Elena literally is learning a new language – Italian versus the dialect, and on her journey, she is helped by women and hindered (is that the right word) by men – or definitely not helped by men. At every critical juncture older women help her, the most critical help given by an anonymous professor who tells her about the scholarship to the free university in Pisa. The book is female-centric. The men are merely appurtenances or the bars of the cage.

The writing (including the translation) is consistently excellent. I went back and reread the opening of book one which was from the point of view of a four year old child. Excellently done. On one hand, the writing is highly realistic, on the other, I loved the effective use of imagery - Elena dropping of Lila’s box of letters in the Arno to open this book; Lila the burning of her Blue Fairy story to close the book. I love that the two girls love Little Women.

Round One: Lila with the wedding feast; Round Two: Elena with the book deal. Although the final scene of this book, where Elena has “won,” and Lila stands there stinking of offal in the refrigerator of the horrific sausage making factory, and then says, there’s this new kind of calculator and a flow chart, made me think that Elena has a kind of a Wile E. Coyote thing going on with Lila.









Sunday, June 7, 2015

P.S. by Helen Schulman


A ghost engenders lust in a nearly middle-aged woman

Louise Harrington, admissions coordinator for a graduate art program at Columbia, feeling old and dried up, gets a second chance at love. A folder lands on her university desk -- the applicant, F. Scott, is apparently the doppelganger of her tragically killed high school boyfriend, Scott.
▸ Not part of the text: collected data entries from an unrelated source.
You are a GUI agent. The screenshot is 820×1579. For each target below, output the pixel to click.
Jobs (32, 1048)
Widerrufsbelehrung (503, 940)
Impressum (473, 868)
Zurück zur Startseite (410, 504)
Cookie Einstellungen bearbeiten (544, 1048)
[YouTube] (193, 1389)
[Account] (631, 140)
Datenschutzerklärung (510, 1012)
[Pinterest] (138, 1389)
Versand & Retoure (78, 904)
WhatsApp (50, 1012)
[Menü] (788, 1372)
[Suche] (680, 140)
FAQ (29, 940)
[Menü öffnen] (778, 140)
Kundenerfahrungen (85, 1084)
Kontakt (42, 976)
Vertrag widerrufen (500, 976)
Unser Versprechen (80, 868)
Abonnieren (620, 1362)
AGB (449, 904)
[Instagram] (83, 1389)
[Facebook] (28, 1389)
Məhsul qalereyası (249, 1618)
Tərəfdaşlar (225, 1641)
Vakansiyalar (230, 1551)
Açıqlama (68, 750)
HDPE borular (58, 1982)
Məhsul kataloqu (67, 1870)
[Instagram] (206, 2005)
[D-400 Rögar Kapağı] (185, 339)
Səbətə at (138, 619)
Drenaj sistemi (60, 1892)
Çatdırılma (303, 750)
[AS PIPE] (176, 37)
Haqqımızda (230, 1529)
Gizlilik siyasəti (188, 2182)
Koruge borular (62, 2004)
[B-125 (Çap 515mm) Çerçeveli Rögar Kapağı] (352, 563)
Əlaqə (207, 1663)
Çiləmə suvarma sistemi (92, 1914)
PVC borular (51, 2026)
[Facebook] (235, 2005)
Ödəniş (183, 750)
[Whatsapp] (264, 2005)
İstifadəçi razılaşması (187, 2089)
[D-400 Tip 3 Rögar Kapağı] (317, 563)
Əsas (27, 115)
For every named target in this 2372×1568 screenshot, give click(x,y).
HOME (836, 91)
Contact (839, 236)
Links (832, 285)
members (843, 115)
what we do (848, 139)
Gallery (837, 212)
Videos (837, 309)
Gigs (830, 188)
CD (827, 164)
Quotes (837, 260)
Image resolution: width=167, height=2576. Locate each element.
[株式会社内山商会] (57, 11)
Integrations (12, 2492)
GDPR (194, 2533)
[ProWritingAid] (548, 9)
Should she investigate further? She certainly does.

I don’t think this was really my cup of tea. The story didn’t hook me. The stakes were too low and the whimsical tone grated. Although I enjoyed the prose and the dialogue. The characters were all depicted distinctly, each with his own quirky flaw. The plot was a little like a Twilight Zone episode, although for me, the story fell apart at the end. I began to get anxious in the last third – how was Schulman going to wrap this up? Is F. Scott the posthumous baby, the reanimated corpse, the extreme coincidence, the cloning experiment? The plot is not on the realist plane (though everything else is), but that question fatally distracted me.